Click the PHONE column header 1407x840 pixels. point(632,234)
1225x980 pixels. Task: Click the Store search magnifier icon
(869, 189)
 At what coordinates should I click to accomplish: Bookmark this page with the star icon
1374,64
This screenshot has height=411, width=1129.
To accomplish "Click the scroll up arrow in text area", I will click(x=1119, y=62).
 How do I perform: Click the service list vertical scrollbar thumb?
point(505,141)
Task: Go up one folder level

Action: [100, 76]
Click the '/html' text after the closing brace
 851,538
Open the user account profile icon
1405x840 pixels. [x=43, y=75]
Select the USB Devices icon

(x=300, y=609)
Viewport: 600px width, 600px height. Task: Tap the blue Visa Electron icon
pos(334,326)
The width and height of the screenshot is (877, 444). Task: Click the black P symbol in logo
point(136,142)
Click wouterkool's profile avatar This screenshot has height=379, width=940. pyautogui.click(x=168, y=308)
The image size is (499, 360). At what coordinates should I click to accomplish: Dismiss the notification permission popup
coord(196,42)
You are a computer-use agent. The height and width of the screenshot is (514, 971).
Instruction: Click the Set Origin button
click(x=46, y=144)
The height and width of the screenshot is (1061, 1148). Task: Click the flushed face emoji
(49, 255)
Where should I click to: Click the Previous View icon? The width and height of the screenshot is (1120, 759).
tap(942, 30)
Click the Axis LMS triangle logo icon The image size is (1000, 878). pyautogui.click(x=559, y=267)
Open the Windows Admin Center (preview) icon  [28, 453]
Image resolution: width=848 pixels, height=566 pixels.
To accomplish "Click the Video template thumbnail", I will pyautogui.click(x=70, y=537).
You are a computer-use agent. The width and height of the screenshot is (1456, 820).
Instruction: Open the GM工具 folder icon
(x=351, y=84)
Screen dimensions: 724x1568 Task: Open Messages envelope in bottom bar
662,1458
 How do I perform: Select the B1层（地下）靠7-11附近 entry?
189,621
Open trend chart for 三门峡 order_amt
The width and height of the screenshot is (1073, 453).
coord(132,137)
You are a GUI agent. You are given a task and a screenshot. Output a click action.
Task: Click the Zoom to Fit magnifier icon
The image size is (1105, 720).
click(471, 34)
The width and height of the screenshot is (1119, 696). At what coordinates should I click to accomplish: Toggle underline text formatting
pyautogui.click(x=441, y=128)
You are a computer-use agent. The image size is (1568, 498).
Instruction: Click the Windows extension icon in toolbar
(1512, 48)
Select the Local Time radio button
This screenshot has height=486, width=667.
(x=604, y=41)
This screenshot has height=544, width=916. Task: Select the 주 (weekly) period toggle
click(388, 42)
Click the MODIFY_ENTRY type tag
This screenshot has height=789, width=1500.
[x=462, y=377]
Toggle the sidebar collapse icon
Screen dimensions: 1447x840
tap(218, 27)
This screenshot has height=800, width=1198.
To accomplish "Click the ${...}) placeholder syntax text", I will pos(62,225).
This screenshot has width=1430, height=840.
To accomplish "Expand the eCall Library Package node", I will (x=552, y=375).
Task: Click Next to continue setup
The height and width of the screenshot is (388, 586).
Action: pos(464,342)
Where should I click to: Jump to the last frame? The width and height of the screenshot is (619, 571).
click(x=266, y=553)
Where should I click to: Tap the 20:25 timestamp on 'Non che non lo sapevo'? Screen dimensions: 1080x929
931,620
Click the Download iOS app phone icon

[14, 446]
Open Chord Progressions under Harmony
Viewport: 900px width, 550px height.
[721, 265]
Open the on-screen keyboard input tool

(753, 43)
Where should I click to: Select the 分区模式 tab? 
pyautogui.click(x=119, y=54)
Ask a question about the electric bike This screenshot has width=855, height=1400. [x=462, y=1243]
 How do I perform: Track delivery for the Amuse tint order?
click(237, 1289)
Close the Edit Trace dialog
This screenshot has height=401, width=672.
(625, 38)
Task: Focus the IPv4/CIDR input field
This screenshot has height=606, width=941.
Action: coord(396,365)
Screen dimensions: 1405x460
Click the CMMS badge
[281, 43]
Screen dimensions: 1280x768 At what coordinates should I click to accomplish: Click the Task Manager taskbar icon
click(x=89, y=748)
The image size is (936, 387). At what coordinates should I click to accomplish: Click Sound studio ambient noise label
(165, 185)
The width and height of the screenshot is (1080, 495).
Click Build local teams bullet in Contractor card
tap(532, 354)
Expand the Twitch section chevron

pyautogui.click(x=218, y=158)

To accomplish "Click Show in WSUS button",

----

=== WHAT IS BEING ASKED ===
Going back to the entries above, set down exactly the lines that begin at the one with "The image size is (1105, 720)." and end at the one with "You are a computer-use agent. The image", both included, and nothing else.

=== EXERCISE OUTPUT ===
The image size is (1105, 720).
click(471, 34)
The width and height of the screenshot is (1119, 696). At what coordinates should I click to accomplish: Toggle underline text formatting
pyautogui.click(x=441, y=128)
You are a computer-use agent. The image size is (1568, 498).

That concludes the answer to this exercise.